The required output is the exact run of lines in the listing below from the line holding "Given: Select Diana Woo's response" through the line holding "The height and", with no pictures.

**Input data**
=== Section Start ===

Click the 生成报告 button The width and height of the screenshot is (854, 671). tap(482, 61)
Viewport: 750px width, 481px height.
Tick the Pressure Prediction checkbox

=== Section End ===
=== Section Start ===

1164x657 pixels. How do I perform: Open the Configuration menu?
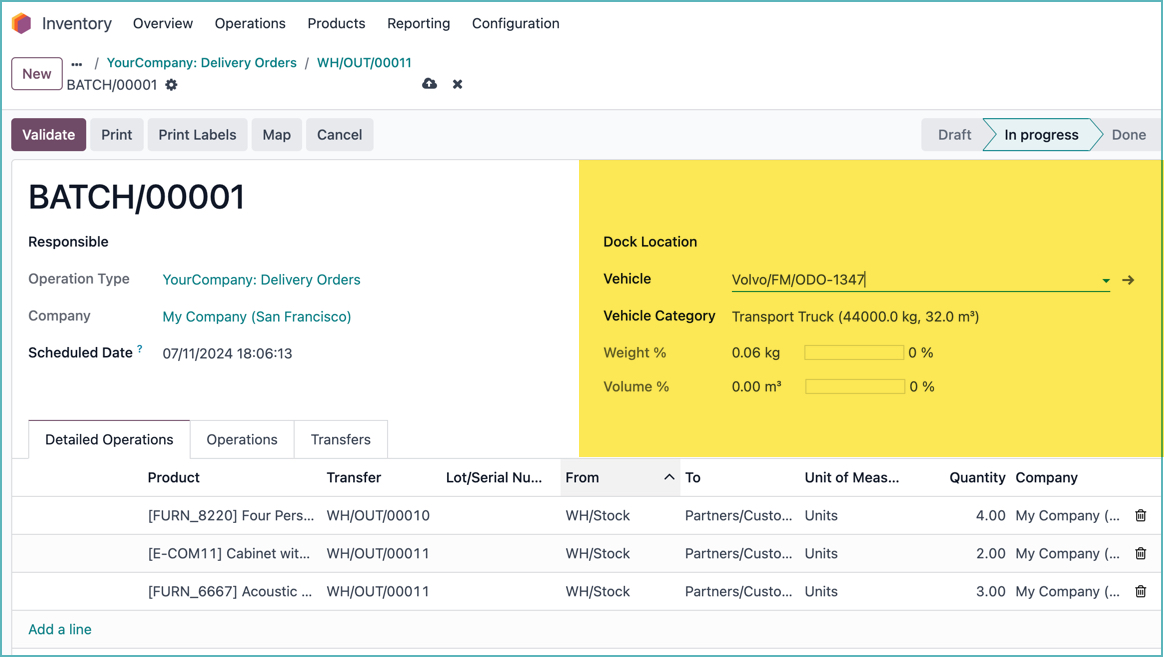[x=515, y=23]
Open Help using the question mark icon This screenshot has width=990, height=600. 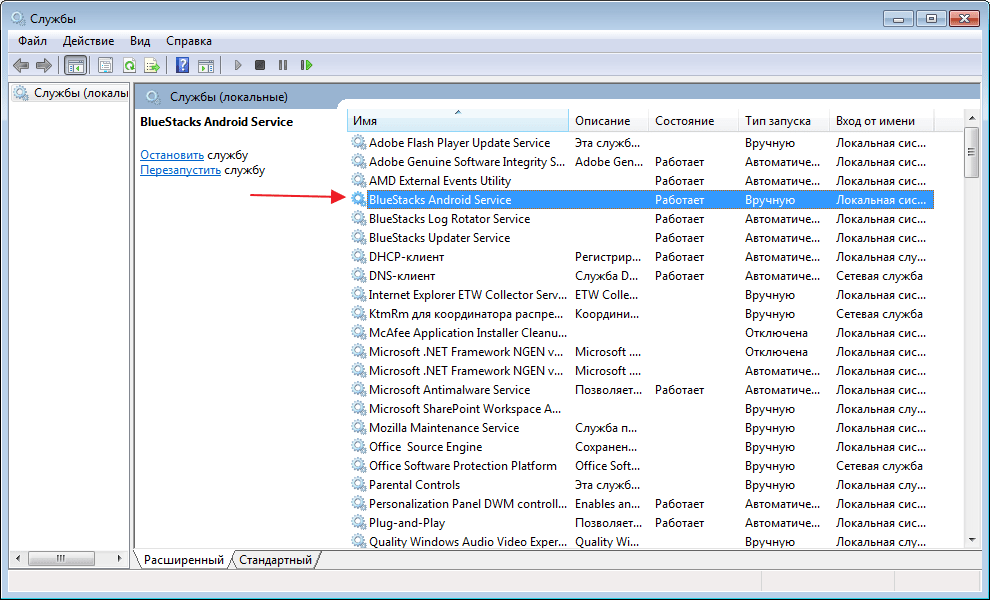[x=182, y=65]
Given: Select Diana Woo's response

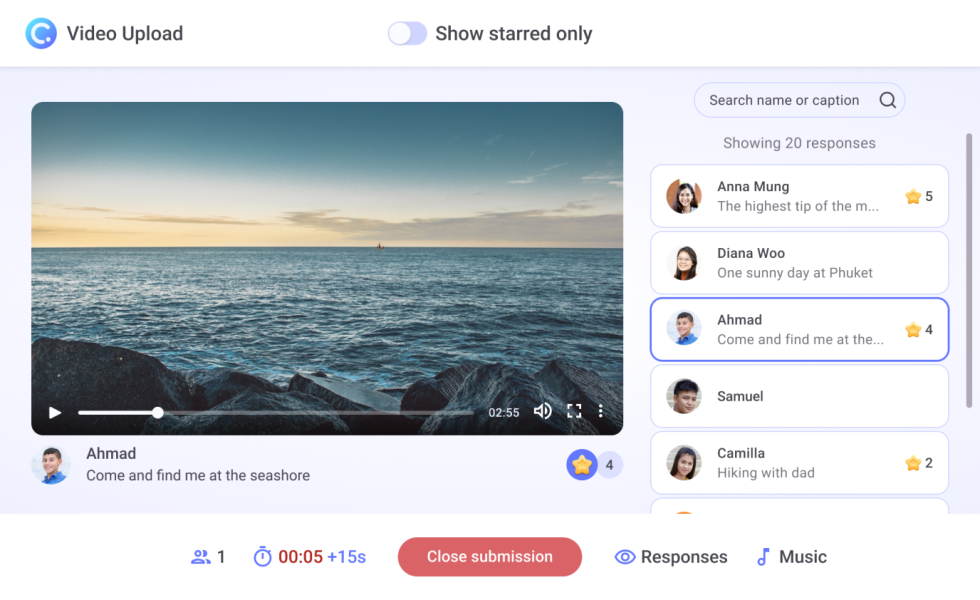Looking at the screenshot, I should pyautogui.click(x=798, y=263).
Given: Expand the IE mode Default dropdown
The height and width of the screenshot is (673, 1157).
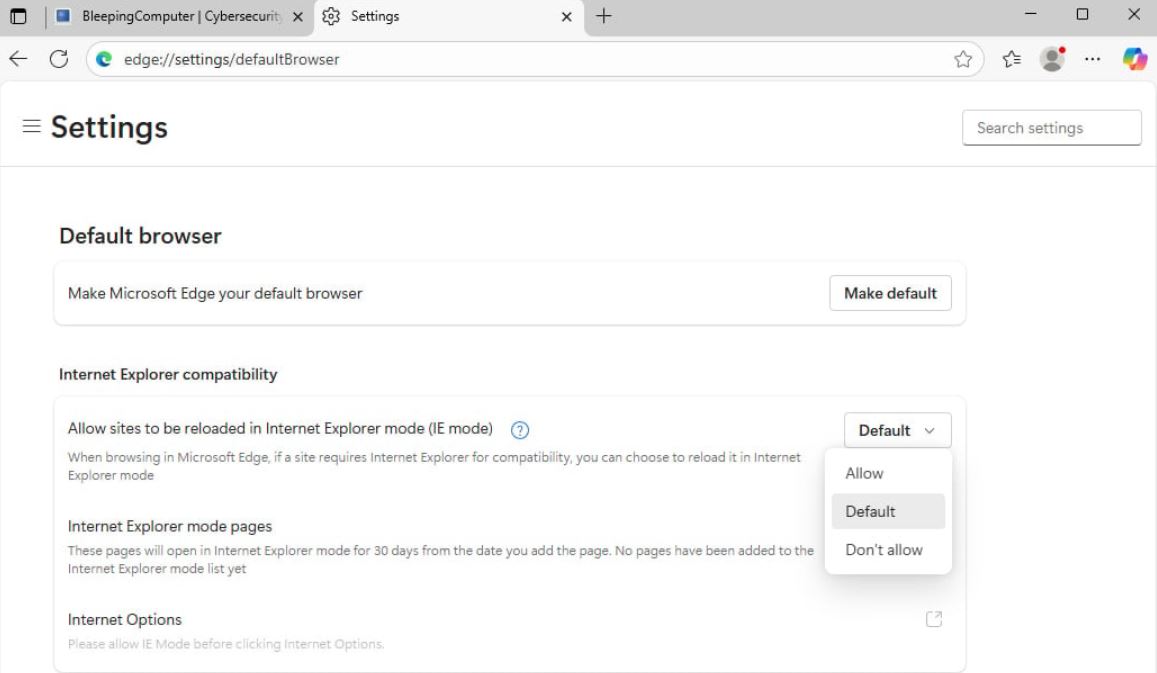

=== Section End ===
=== Section Start ===

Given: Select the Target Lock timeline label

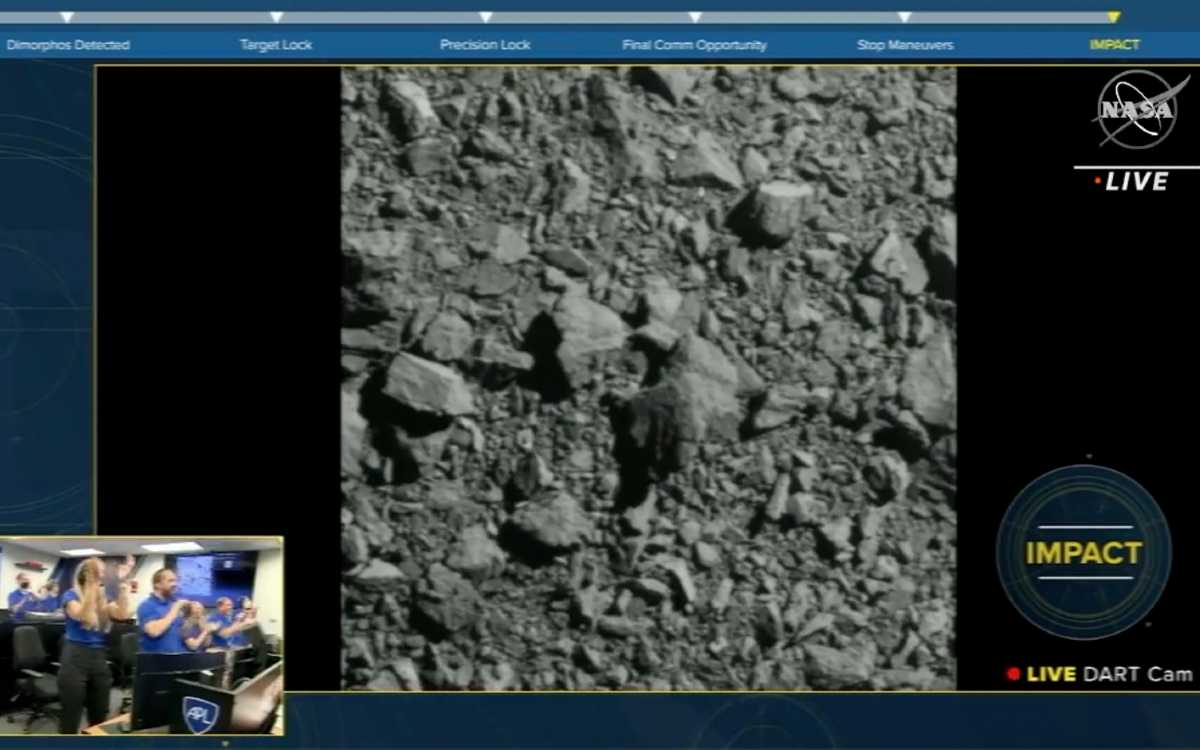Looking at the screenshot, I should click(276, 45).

=== Section End ===

**Solution to this exercise**
Given: Select Diana Woo's response

Looking at the screenshot, I should pyautogui.click(x=798, y=263).
Given: Expand the IE mode Default dropdown
The height and width of the screenshot is (673, 1157).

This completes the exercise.